Thermally conductive high‐density polyethylene as novel phase‐change material: Application‐relevant long‐term stability
Publikationen: Beitrag in Fachzeitschrift › Artikel › Forschung › (peer-reviewed)
- Sustainable Thermal Energy System, Austrian Institute of Technology
The long-term stability of thermally conductive high-density polyethylene (HDPE)-based compounds as phase-change material (PCM) is investigated. For this purpose, the HDPE’s thermal conductivity (TC) is first enhanced via compounding two different filler types (expanded graphite and aluminum) into the polymeric matrix.

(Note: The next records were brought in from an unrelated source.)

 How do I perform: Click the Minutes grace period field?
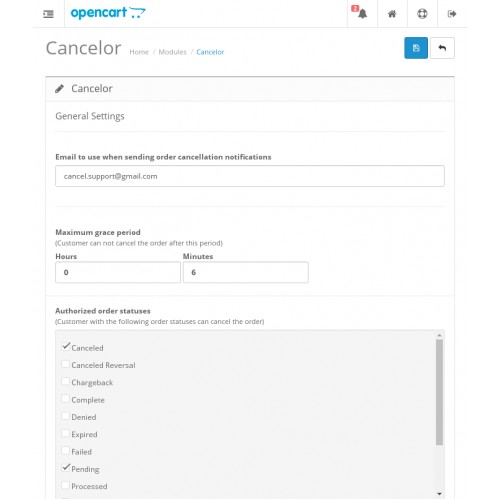(246, 272)
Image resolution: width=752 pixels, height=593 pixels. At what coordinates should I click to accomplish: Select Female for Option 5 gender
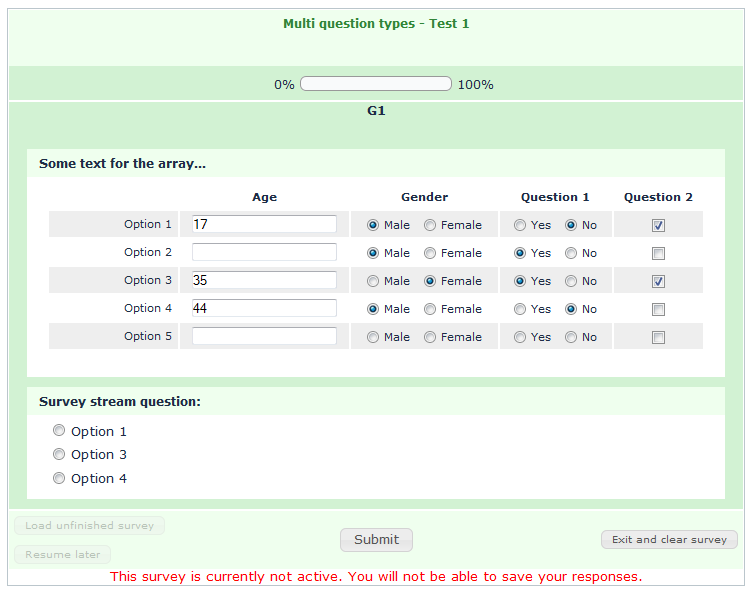click(x=430, y=337)
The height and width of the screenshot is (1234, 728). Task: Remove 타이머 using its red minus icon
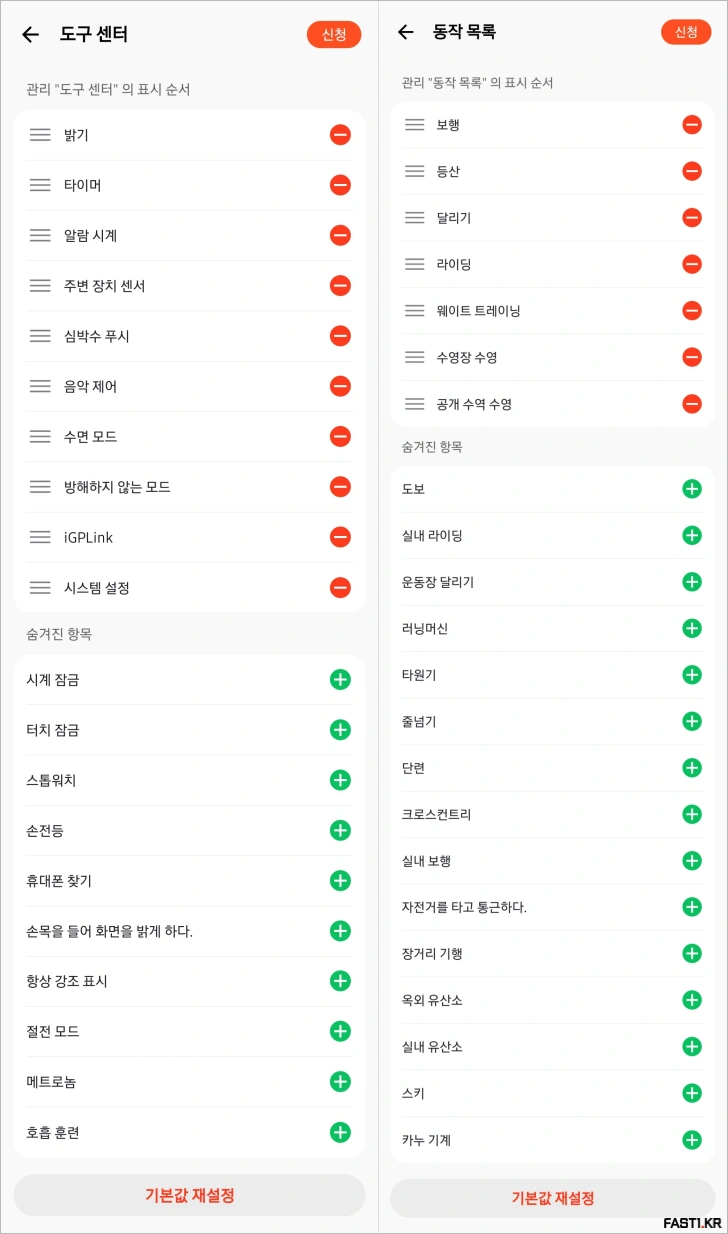coord(340,185)
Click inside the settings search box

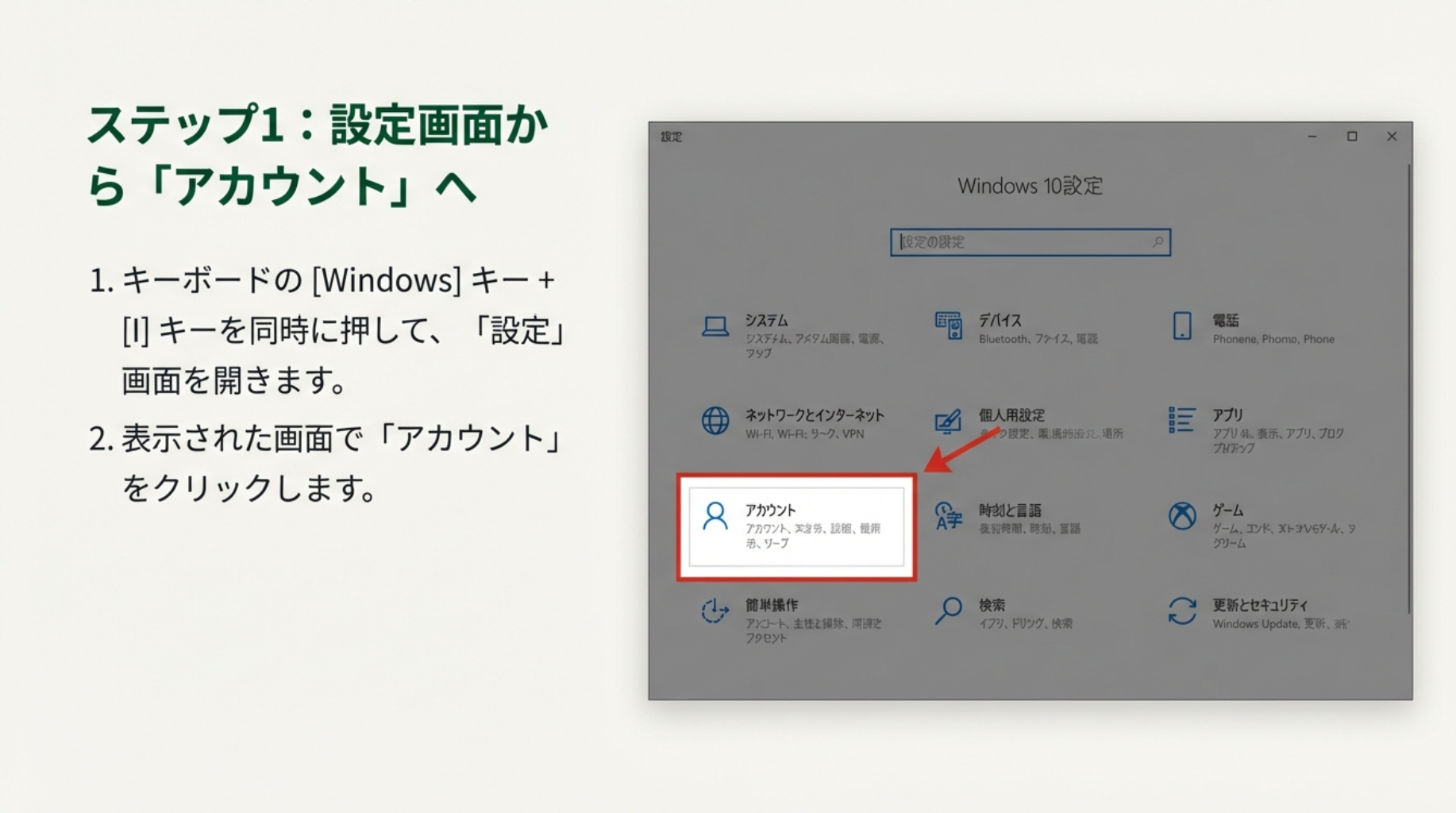coord(1030,241)
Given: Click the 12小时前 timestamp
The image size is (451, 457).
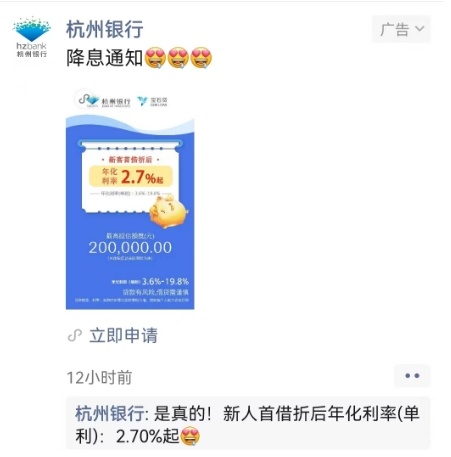Looking at the screenshot, I should (x=99, y=377).
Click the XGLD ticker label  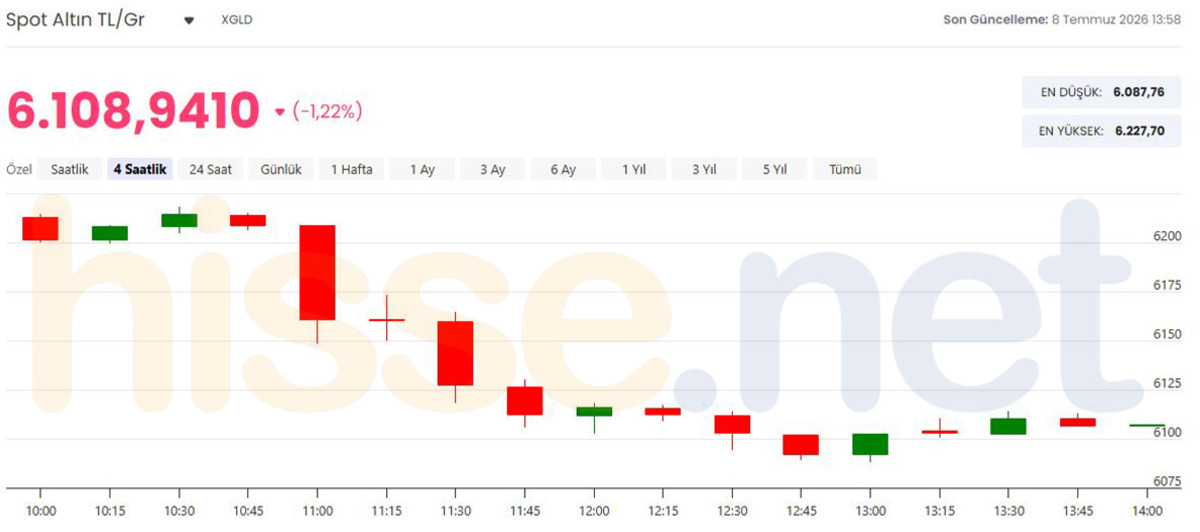point(237,21)
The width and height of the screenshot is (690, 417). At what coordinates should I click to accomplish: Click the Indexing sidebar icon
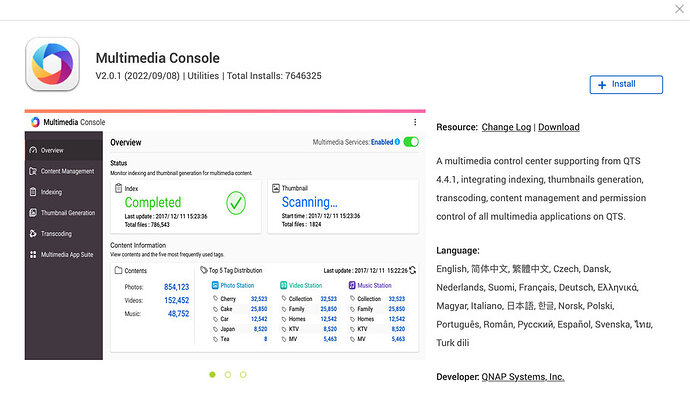[x=33, y=192]
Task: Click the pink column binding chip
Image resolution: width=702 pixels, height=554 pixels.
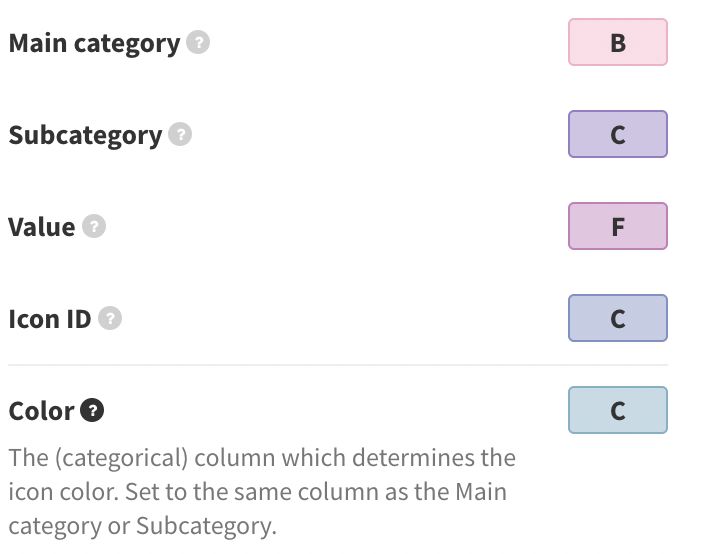Action: [618, 42]
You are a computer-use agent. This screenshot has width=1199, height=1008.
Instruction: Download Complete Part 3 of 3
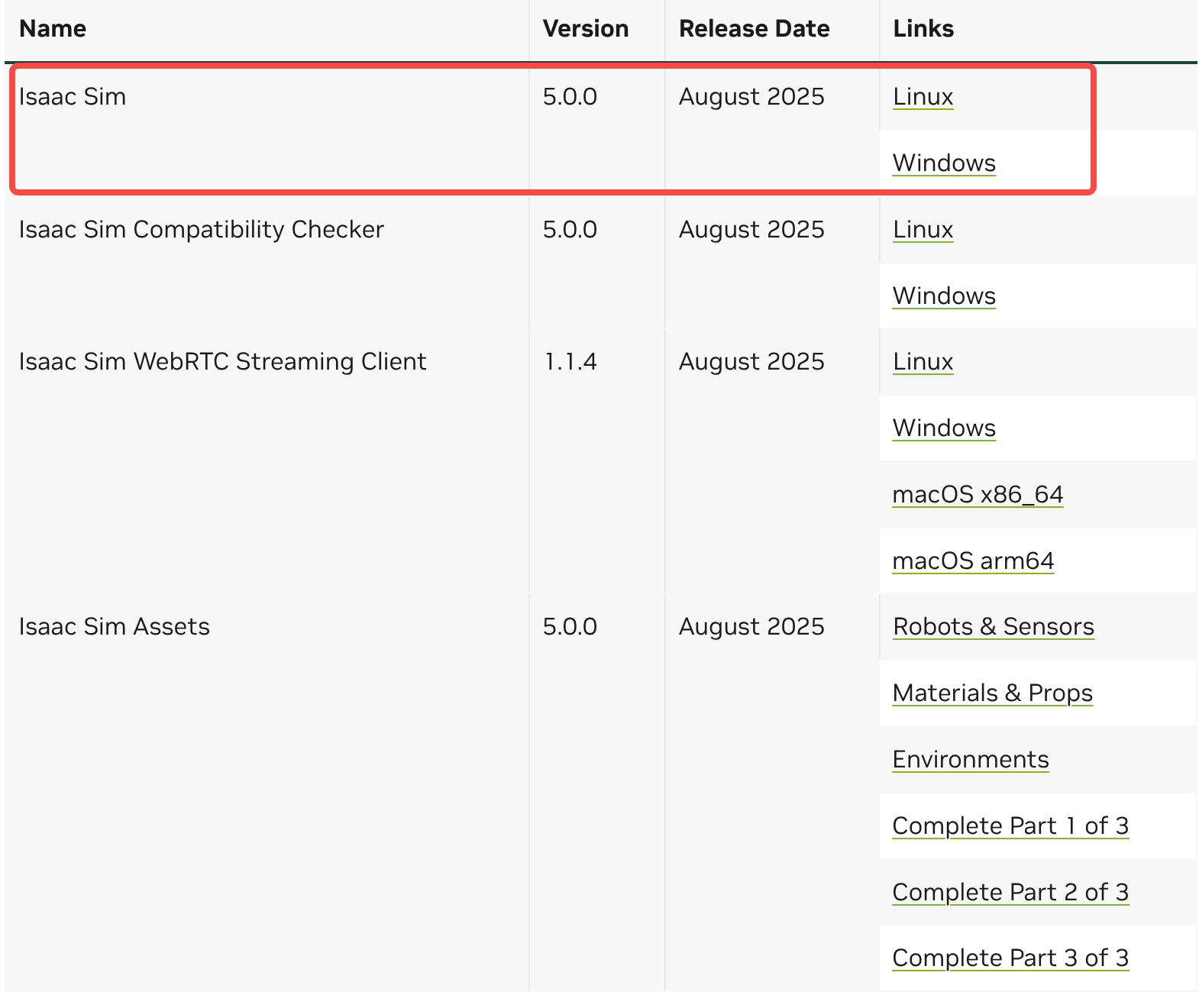[x=1010, y=958]
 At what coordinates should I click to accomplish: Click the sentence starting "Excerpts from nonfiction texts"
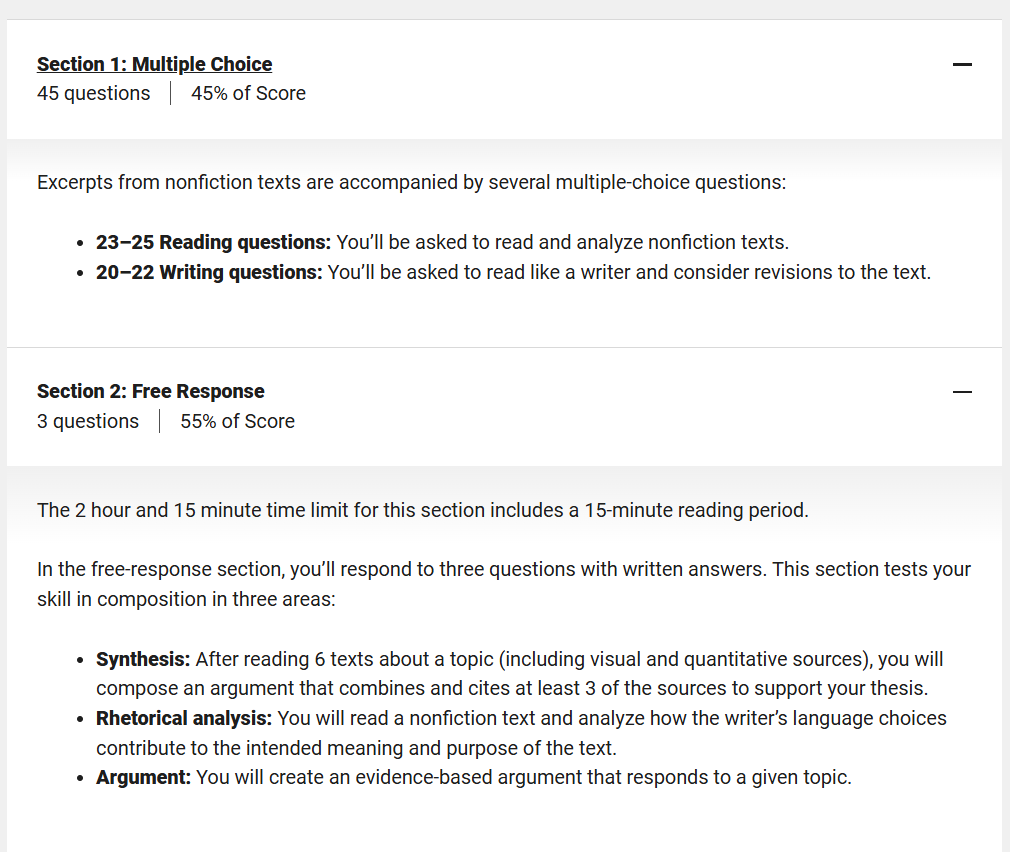[x=411, y=183]
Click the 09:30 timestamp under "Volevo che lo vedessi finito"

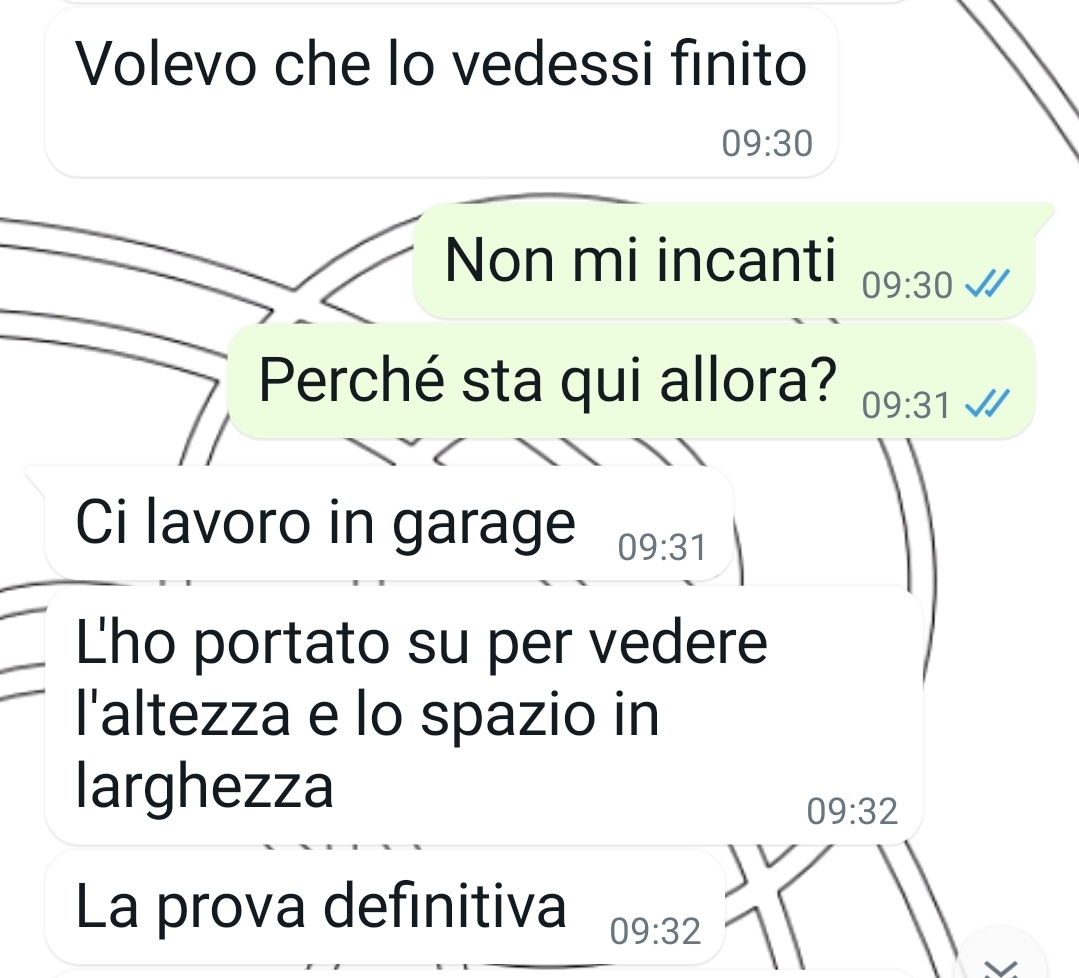(x=767, y=144)
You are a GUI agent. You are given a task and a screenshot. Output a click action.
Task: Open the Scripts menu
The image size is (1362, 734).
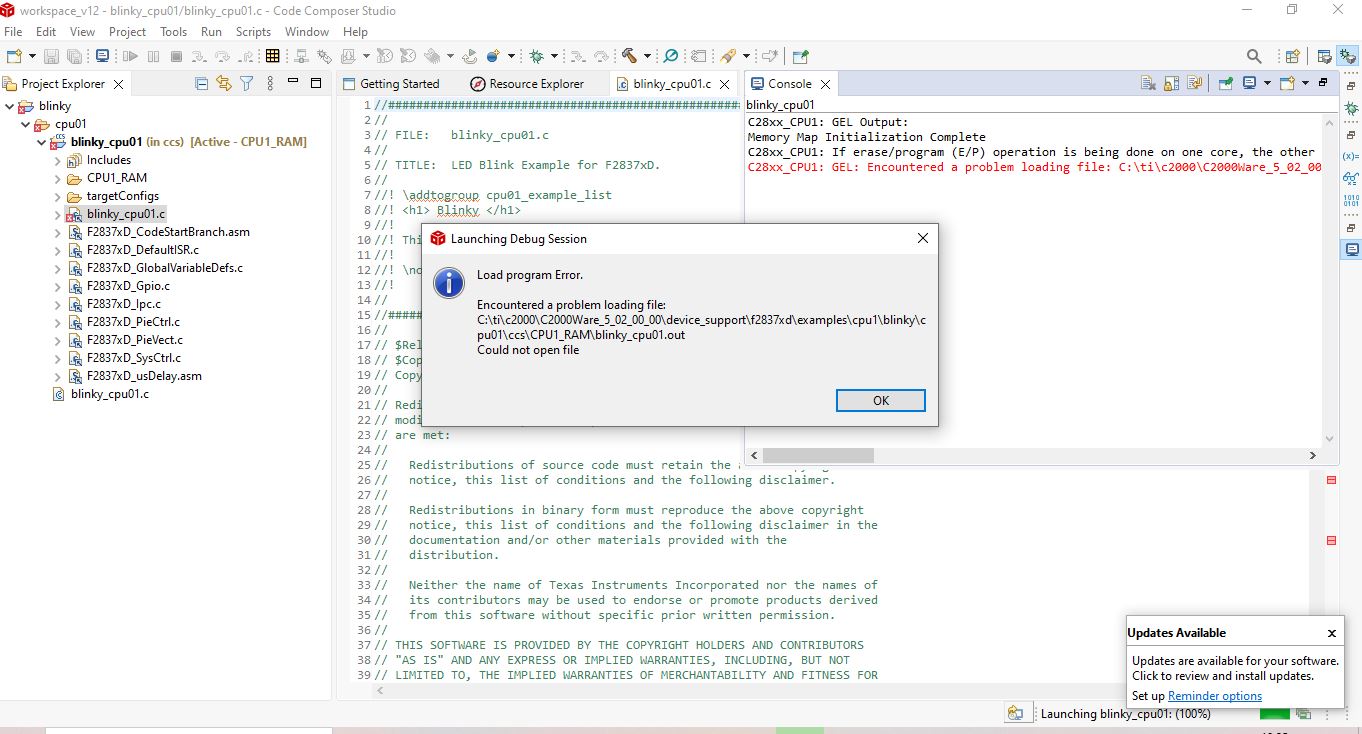(x=253, y=32)
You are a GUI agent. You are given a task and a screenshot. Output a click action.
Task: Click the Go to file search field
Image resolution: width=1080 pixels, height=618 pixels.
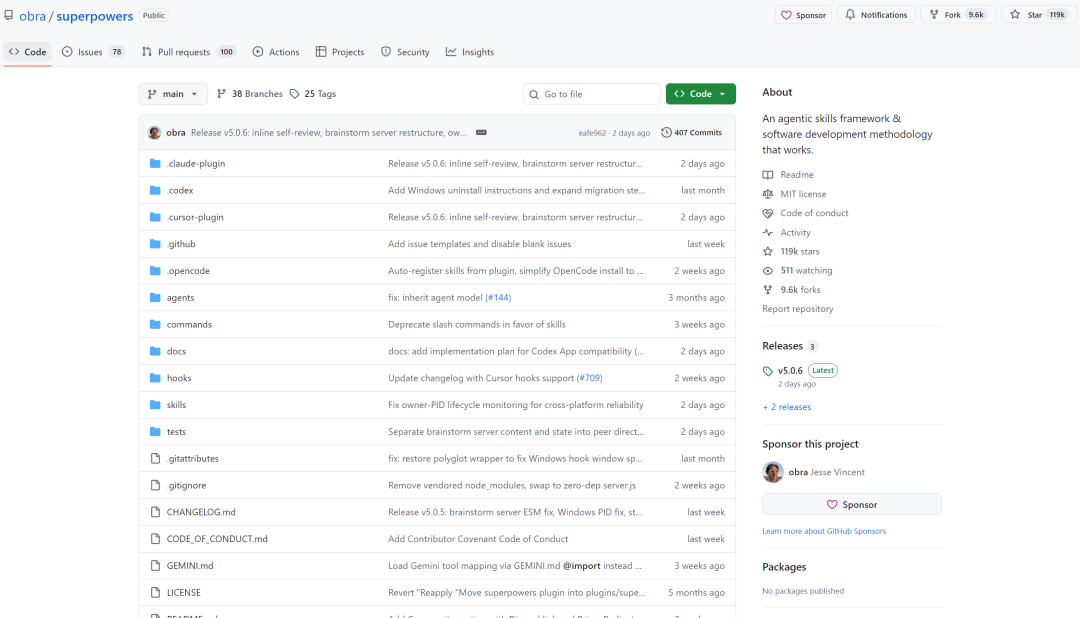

Bulky specimens of these compounds are then stored in air for up to 7289 h in the melt state to investigate the compounds’ long-term stability as PCM. Their thermo-oxidative/thermal stability and their ability to maintain the isotropic material character (homogeneous distribution of the incorporated particles) is investigated. The compounds’ degradation behavior is monitored via Fourier-transform infrared spectroscopy (FTIR) and the maintenance of the homogeneous filler distribution is examined via a combined Differential Scanning Calorimetry (DSC)/Thermal Gravimetric Analysis (TGA) mapping of each exposed specimen. The storage capacity decreases minimally after 7289 h of exposure. Furthermore, the incorporated filler particles enhance the thermo-oxidative stability of HDPE as PCM. Consequently, thermally conductive HDPE is a highly interesting PCM.